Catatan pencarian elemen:

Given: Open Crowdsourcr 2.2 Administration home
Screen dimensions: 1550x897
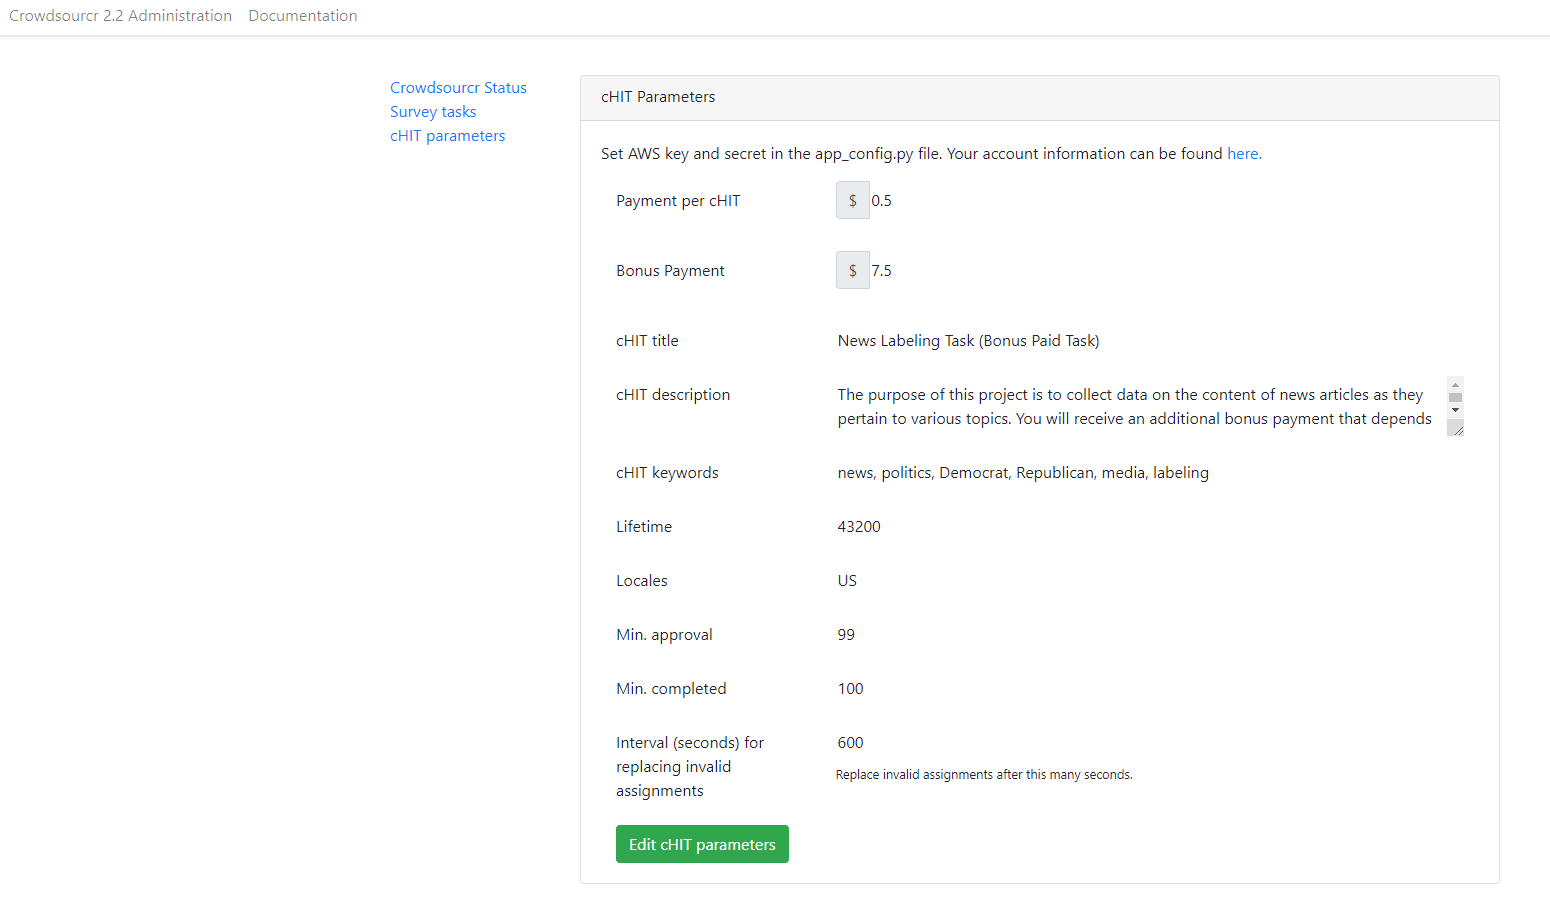Looking at the screenshot, I should point(120,16).
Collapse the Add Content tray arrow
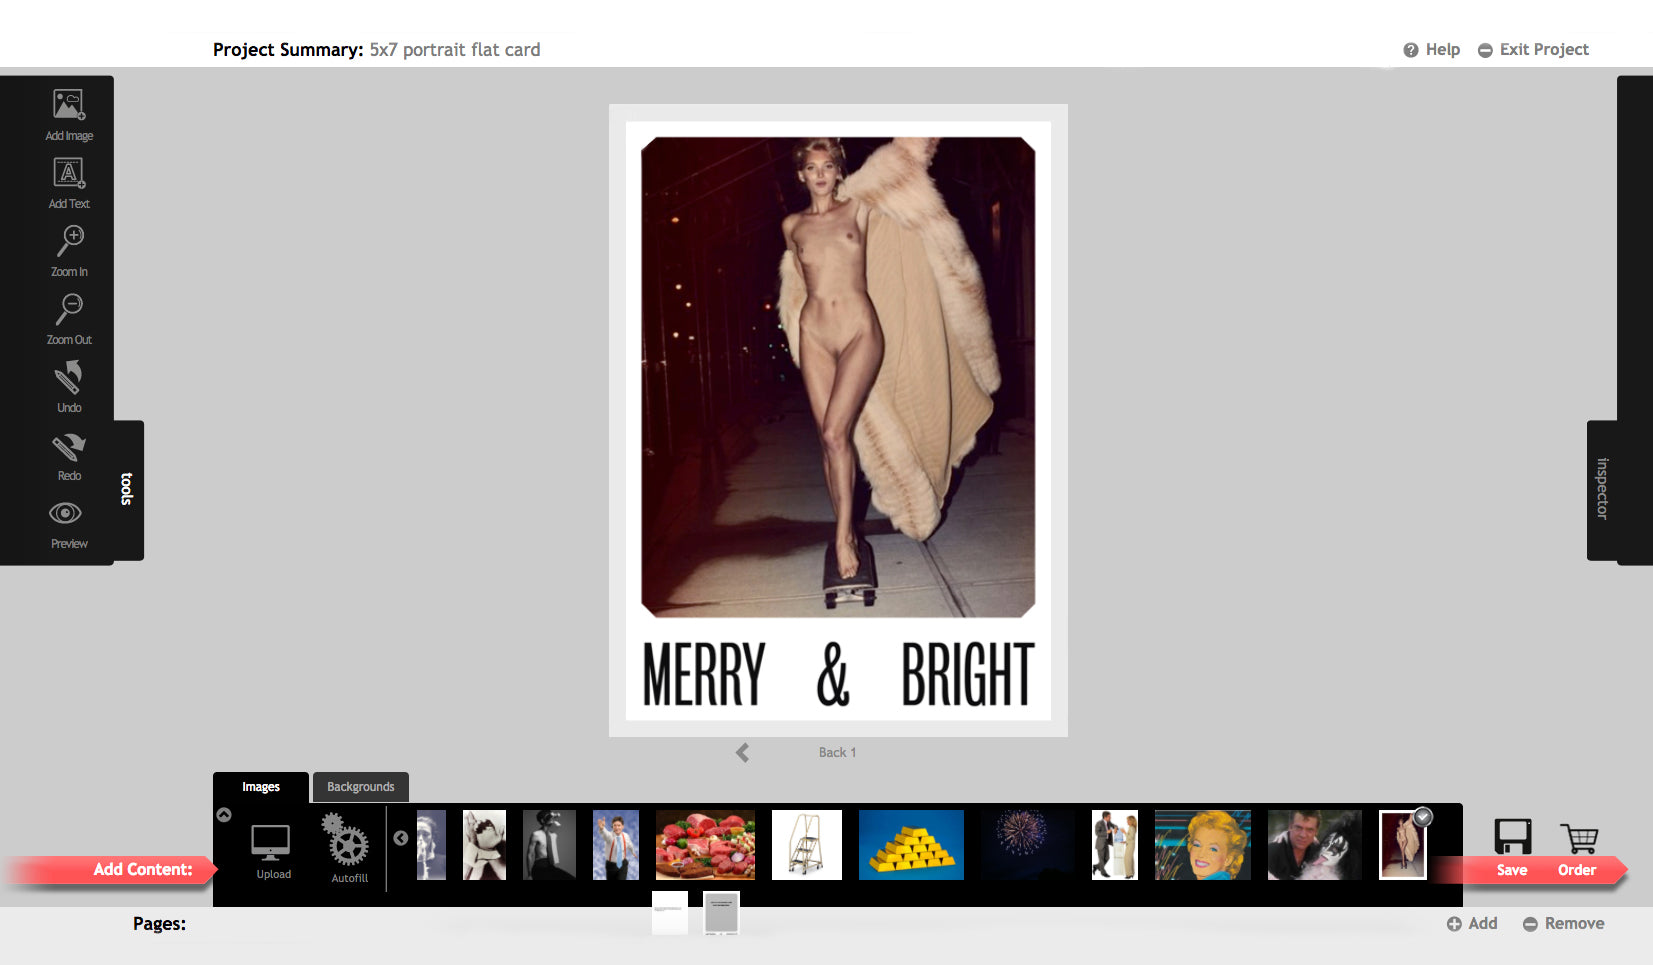The width and height of the screenshot is (1653, 965). click(224, 815)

**Tugas yang Dikerjakan:** Bisakah Anda menuliskan ulang semua item di atas persis seperti aslinya, tetapi tanpa menyertakan gambarnya?

**Jawaban Tertulis:**
Given: Open Crowdsourcr 2.2 Administration home
Screen dimensions: 1550x897
Looking at the screenshot, I should point(120,16).
Collapse the Add Content tray arrow
The width and height of the screenshot is (1653, 965). click(224, 815)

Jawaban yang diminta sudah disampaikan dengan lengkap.